3/8 tsp cubeb berries, ground

1/4 tsp galingal, ground

 

Combine egg, beer and fat. Add flour and salt; beat until smooth. Let stand

30 minutes. TO USE: Heat deep hot fat to 375 degrees F. Dip fish fillet in

bater. Drop carefully into hot fat. Fry 'til costing is light , crisp and

golden brown. Drain on unglazed paper.

 

Copyright 1997, L. J. Spencer.

 

<<Is there any evidence of beer being used in the batter of any medieval

dishes? I know this is a British traditional food, but I don't know if it is

medieval.>>

 

I do not have any documentation that this is "period". But all of the

ingredients are period. :-) It is a way I am able to serve fish and get it

eaten in what you could term a "medievalish" manner. :-) However, if anyone

knows for sure or has a period recipe that might be interpreted in this way,

please do share.

 

<<If you are actually mixing your batter using beer, do you prefer a lighter

or a darker beer or does it matter? >>

 

I always use regular light colored beer for this batter. To my taste darker

beers and/or  ales tend to leave a somewhat more pronounced flavor that

overpowers the delicate flavor of the fish.

 

Lord Ras

 

 

Date: Sun, 27 Jul 1997 21:40:57 -0400

From: Philip & Susan Troy <troy at asan.com>

Subject: Re: SC - Beer Batter

 

Uduido at aol.com wrote:

> BEER BATTER

> (Not Medieval)

 

<snip>

 

Actually, with saffron instead of the galingale and the grains of

paradise, this would probably qualify as a proper medieval pancake or

fritter batter. Whether or not the idea of dipping fish into it is

medieval, is a different matter ;  )

 

Adamantius

 

 

Date: Thu, 31 Jul 1997 09:32:47 -0400 (EDT)

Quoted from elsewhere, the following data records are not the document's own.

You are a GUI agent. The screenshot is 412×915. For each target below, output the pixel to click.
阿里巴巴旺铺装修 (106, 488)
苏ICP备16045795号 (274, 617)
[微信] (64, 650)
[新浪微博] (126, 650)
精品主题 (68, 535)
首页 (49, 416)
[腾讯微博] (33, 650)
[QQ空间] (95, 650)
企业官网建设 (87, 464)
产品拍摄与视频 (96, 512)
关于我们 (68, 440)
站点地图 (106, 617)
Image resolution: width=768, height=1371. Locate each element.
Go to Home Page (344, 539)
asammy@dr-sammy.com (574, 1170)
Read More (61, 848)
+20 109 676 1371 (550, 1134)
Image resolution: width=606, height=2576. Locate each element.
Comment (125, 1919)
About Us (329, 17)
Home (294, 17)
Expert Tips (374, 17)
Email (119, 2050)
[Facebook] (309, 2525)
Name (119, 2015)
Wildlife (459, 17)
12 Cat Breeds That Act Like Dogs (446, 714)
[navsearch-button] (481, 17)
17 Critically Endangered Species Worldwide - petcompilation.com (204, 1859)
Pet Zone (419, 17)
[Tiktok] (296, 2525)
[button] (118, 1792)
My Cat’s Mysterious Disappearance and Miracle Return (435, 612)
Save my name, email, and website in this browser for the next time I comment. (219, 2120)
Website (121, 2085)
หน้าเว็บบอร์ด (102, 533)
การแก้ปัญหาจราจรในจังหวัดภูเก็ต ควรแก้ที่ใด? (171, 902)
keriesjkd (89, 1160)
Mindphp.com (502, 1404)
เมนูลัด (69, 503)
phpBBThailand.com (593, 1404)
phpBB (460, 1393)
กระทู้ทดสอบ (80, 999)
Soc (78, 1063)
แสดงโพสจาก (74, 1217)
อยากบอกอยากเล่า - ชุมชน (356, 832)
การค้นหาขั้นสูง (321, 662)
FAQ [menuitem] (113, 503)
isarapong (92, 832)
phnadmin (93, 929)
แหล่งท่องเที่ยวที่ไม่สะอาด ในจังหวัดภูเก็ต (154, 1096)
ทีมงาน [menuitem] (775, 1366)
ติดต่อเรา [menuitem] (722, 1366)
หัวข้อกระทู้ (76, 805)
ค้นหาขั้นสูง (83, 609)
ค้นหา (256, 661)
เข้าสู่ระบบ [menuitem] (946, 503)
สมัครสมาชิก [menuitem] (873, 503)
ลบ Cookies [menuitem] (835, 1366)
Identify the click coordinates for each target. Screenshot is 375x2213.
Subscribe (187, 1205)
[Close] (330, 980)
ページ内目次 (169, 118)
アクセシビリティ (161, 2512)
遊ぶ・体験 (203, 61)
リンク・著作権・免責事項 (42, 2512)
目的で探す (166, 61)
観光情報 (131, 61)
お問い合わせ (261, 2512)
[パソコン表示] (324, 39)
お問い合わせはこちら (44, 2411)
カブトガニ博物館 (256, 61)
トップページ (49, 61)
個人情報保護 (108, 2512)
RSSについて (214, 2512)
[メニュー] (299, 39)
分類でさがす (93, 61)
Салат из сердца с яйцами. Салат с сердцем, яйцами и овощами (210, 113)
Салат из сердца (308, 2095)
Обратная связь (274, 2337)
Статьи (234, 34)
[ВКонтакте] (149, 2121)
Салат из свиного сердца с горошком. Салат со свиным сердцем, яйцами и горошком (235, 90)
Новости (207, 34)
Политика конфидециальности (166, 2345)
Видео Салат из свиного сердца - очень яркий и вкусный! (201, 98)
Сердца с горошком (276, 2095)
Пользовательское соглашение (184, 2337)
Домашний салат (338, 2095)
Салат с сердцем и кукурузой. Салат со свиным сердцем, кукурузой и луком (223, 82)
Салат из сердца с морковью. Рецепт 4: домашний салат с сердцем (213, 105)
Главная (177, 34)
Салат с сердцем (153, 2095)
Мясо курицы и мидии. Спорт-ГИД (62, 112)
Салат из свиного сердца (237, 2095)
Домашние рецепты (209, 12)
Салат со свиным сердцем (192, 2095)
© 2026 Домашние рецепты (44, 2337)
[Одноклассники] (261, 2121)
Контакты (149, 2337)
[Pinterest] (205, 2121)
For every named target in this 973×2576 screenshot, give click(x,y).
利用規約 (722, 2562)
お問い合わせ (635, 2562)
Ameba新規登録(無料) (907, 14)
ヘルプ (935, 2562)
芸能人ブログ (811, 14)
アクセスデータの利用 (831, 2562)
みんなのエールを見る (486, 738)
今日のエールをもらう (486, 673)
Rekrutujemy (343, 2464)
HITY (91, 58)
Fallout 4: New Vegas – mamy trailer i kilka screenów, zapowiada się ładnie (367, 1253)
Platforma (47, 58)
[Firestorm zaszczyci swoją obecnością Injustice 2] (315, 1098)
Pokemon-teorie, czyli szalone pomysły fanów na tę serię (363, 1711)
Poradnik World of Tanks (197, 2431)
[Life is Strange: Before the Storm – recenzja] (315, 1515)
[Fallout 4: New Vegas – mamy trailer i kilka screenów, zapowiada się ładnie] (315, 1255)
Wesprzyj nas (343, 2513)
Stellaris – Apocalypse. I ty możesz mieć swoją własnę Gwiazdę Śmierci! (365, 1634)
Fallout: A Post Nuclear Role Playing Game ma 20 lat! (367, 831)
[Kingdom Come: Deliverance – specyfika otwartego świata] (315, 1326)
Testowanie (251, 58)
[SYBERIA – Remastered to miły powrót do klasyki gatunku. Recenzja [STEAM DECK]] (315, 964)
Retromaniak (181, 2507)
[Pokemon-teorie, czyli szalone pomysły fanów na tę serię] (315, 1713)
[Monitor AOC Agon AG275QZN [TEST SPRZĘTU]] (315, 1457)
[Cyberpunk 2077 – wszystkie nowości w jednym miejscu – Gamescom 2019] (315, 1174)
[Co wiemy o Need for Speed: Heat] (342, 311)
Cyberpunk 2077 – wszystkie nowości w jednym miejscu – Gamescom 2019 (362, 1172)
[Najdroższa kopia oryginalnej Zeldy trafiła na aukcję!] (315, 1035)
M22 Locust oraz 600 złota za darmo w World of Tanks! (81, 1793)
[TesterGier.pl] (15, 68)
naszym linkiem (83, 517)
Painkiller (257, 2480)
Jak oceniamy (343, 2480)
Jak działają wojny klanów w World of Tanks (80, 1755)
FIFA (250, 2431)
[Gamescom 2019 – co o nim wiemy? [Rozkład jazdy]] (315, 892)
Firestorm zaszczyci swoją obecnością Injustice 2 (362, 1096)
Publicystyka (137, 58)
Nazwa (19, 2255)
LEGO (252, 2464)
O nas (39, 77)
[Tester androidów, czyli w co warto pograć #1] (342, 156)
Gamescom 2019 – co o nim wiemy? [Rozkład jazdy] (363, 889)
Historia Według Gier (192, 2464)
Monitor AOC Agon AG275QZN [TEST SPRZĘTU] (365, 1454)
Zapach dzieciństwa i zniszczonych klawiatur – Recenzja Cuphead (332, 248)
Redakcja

From: Mark Schuldenfrei <schuldy at abel.MATH.HARVARD.EDU>

Subject: SC - My redaction.....

 

Boiled Perch

 

  "Perche boiled. Take a preche, and drawe him in (th)e throte, and make

  to him sauce of water and salt; And whan hit bigynneth to boile, skeme

  hit and caste (th)e perche there-in, and seth him; and take hum uppe,

  and pul him, and serve him forth colde, and cast uppon him foiles of parcelly.

  and (th) sau[c]e is venegre or vergous."

 

1 whole perch

boiling salted water

flat parsley

cider vinegar

 

Start a pot of salted water boiling.  Gut, scale and rinse the perch,

removing the guts and head.  Use those to make a fish stock out of the

boiling water.  Remove the head and entrails, and boil the fish for five

minutes, or until done.  Remove and pat dry, bone and skin the fish,

removing the tail as well.

 

Take the resulting filets, chill in the refrigerator.  Just before serving,

sprinkle with chopped parsley leaves and a few drops of vinegar.  Serve

cold.

 

      Tibor

 

 

Date: Thu, 31 Jul 97 10:54:06 -0600

From: "Stephanie Rudin"<rudin at okway.okstate.edu>

Subject: Re[2]: SC - My redaction.....

 

     Just a note from someone who poaches fish quite often.  Boil is

     probably not the best term to use.  You want to poach fish at

     a nice simmer, not a roiling boil, especially a smaller fish.

    

     Mercedes

 

 

Date: Thu, 4 Sep 1997 19:02:18 +0000

From: "Robin Carroll-Mann" <harper at idt.net>

Subject: Re: SC - extraneous misc.

 

And it came to pass on  4 Sep 97, that Marisa Herzog wrote:

>I wish I could find where I had seen bitter orange listed as

> a probable verjuice source

 

In various recipes in the _Libro de Guisado_ (Catalan/Spanish, 16th

century), orange juice is listed as an alternative to verjuice or

vinegar, and is used as the primary sauce ingredient in many of the

fish dishes.  Presumably this would be from sour/bitter oranges; I

believe that the sweet varieties are modern.

 

Barbara Santich, in _The Original Mediterranean Cuisine_, says, "The

standard accompaniments to fried fish were lemon juice (or the tart

orange juice of the time) or green sauce." She comments elsewhere in

the book that vinegar and verjuice were interchangeable in many

recipes, and that lemon juice or the juice of bitter oranges were

other substitutes.

 

> -brid

 

Brighid ni Chiarain of Tethba

Barony of Settmour Swamp, East Kingdom

 

 

Date: Sun, 12 Oct 1997 01:42:16 -0400

From: marilyn traber <margali at 99main.com>

Subject: Re: SC - back on topic (was re:  below the salt)

 

kat wrote:

> Can anyone suggest one or two above-the-salt-type recipes for the

> final remove of a feast I am trying to put together in March?

 

Cod a la bretonne-made with whole cods instead of the fillets-better

presentation

 

take leeks, celery and carrots in fine julienne, saute til almost done in butter

in parchement[or multiple layers commercial aluminum foil if doing on

covered grill outdoors] place 1/3 of the veggies. place fish next

stuffed with 1/3 of the veggies, add fresh thyme leaves, fresh parsley

leaves and fresh basil leaves, salt and white pepper to taste, wrap in

gauze to keep it from falling apart when you remove it from the foil then

top with the rest of the veggies, dot with butter, sprinkle with white

wine and arrange slices of lemon. seal in well.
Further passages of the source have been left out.